[Items from a data source]
►
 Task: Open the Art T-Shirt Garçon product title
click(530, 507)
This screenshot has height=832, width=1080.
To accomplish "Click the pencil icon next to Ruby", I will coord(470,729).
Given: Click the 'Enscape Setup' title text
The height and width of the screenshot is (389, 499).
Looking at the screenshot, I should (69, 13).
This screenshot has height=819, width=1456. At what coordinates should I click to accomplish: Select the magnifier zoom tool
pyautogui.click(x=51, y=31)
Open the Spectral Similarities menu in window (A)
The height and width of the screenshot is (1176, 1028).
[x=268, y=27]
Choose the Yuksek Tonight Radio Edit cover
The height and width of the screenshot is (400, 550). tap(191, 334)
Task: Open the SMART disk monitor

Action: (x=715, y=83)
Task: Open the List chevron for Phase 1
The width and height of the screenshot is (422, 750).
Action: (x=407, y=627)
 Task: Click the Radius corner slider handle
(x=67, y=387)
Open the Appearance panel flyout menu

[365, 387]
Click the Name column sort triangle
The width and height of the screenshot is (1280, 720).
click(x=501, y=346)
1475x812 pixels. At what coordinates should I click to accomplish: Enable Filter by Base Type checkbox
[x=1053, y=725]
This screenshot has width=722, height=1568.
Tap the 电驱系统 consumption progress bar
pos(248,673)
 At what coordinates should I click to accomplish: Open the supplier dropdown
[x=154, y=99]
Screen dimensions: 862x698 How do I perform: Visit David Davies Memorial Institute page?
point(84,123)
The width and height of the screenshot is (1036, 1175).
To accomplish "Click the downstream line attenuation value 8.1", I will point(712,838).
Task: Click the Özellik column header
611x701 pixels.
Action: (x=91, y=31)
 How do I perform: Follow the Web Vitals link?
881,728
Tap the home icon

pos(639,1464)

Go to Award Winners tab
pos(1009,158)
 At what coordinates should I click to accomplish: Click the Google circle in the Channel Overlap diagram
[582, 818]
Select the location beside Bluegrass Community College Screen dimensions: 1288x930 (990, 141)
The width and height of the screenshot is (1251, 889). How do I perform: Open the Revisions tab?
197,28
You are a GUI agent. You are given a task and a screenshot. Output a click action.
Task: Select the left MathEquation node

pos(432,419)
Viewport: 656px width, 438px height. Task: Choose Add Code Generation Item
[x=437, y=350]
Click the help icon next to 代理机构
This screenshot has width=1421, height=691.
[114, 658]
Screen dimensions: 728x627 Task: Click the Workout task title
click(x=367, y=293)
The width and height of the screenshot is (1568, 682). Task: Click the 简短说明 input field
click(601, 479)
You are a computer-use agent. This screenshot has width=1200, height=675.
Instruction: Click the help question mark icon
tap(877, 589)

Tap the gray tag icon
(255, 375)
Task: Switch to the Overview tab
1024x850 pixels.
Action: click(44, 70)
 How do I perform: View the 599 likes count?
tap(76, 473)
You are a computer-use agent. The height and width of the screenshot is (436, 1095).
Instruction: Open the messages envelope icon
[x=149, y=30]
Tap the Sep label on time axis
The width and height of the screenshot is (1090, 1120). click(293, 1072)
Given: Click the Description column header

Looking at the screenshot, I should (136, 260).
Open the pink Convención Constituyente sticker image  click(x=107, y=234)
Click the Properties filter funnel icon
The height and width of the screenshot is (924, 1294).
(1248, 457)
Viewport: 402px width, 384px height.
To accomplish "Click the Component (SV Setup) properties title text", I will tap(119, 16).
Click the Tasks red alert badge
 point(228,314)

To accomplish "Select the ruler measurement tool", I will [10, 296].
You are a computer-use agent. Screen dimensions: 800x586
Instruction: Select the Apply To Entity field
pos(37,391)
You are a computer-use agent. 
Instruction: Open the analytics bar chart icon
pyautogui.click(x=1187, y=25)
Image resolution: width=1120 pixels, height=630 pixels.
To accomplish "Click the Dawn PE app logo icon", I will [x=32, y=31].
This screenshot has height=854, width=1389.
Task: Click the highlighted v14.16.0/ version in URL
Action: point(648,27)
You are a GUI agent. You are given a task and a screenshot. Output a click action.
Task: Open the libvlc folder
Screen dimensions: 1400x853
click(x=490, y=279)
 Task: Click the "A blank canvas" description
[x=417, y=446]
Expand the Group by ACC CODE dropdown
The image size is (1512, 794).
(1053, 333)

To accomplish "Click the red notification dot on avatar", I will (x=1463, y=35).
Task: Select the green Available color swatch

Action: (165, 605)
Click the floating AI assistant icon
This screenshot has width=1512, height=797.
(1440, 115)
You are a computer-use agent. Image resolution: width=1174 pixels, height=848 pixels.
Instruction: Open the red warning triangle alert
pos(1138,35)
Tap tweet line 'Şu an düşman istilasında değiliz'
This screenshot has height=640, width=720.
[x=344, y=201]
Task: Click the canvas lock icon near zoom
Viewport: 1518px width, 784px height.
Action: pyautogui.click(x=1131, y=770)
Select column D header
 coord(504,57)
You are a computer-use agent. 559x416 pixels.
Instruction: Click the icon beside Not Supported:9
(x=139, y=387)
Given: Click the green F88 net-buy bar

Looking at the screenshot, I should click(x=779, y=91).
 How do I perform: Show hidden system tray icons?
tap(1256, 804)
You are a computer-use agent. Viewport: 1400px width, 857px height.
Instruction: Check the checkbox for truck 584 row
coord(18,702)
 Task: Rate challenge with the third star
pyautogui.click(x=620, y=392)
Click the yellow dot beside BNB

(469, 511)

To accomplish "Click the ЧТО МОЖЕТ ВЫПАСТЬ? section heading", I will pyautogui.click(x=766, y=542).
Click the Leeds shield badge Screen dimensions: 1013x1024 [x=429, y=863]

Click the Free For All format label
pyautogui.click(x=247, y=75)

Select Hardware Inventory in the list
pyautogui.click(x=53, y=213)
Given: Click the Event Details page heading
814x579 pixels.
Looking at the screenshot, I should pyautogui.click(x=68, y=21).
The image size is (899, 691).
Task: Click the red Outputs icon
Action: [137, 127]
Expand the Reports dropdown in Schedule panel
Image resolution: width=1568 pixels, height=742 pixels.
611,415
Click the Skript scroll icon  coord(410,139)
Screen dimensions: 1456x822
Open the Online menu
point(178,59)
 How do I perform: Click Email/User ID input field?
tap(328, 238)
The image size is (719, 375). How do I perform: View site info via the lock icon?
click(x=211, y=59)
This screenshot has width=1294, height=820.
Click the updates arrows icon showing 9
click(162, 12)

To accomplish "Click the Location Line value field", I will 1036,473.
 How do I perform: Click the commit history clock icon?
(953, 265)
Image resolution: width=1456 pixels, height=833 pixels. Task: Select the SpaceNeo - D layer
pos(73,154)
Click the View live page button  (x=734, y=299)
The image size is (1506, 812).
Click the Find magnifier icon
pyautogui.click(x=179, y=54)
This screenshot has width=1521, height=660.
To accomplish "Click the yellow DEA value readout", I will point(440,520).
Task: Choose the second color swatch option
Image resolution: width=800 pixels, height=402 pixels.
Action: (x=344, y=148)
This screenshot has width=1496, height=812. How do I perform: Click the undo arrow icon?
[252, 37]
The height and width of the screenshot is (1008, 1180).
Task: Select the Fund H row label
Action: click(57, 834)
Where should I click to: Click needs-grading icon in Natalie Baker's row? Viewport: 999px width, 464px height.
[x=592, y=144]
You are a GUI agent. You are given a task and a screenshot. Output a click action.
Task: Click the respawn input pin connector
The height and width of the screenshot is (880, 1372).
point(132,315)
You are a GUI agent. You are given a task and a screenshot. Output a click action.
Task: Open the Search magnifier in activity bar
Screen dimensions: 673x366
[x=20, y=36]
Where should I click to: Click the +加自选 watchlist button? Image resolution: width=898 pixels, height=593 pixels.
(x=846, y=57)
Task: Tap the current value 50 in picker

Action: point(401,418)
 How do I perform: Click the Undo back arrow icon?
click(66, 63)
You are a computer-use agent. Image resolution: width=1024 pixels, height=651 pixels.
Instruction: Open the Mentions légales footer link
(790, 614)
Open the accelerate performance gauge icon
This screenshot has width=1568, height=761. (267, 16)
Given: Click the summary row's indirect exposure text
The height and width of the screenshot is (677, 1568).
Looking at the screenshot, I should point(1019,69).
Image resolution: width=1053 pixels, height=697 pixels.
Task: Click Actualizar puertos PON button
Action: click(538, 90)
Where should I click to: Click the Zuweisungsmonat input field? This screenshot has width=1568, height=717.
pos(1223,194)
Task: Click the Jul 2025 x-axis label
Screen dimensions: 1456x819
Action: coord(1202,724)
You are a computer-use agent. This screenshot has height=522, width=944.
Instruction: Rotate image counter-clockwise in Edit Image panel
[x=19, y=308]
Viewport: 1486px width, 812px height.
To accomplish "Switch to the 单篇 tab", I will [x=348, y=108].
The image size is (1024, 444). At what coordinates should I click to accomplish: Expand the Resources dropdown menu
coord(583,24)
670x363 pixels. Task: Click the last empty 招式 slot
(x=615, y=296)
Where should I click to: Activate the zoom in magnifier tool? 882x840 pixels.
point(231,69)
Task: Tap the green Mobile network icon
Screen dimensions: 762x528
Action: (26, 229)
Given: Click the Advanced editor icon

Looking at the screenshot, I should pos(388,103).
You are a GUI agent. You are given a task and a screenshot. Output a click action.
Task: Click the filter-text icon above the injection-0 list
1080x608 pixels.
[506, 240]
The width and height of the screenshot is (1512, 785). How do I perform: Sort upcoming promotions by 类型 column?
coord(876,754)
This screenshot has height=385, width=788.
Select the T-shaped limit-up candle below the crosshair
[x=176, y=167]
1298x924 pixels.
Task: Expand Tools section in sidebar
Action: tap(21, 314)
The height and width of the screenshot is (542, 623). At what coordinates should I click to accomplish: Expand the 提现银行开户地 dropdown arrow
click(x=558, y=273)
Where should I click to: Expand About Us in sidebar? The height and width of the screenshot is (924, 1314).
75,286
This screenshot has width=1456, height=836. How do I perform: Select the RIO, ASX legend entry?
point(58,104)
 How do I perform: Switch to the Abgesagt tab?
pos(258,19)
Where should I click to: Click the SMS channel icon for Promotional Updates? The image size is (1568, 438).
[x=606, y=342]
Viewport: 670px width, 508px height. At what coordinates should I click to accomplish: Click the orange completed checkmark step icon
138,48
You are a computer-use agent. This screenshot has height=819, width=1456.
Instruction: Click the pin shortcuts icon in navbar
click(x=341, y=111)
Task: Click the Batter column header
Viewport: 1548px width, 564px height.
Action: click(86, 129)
◄
• Exercise requirements:
Write out the lines of the material from its first line through the line containing "Looking at the screenshot, I should (69, 13).", both included, with no changes.

• Final answer:
 Task: Open the Art T-Shirt Garçon product title
click(530, 507)
This screenshot has height=832, width=1080.
To accomplish "Click the pencil icon next to Ruby", I will coord(470,729).
Given: Click the 'Enscape Setup' title text
The height and width of the screenshot is (389, 499).
Looking at the screenshot, I should (69, 13).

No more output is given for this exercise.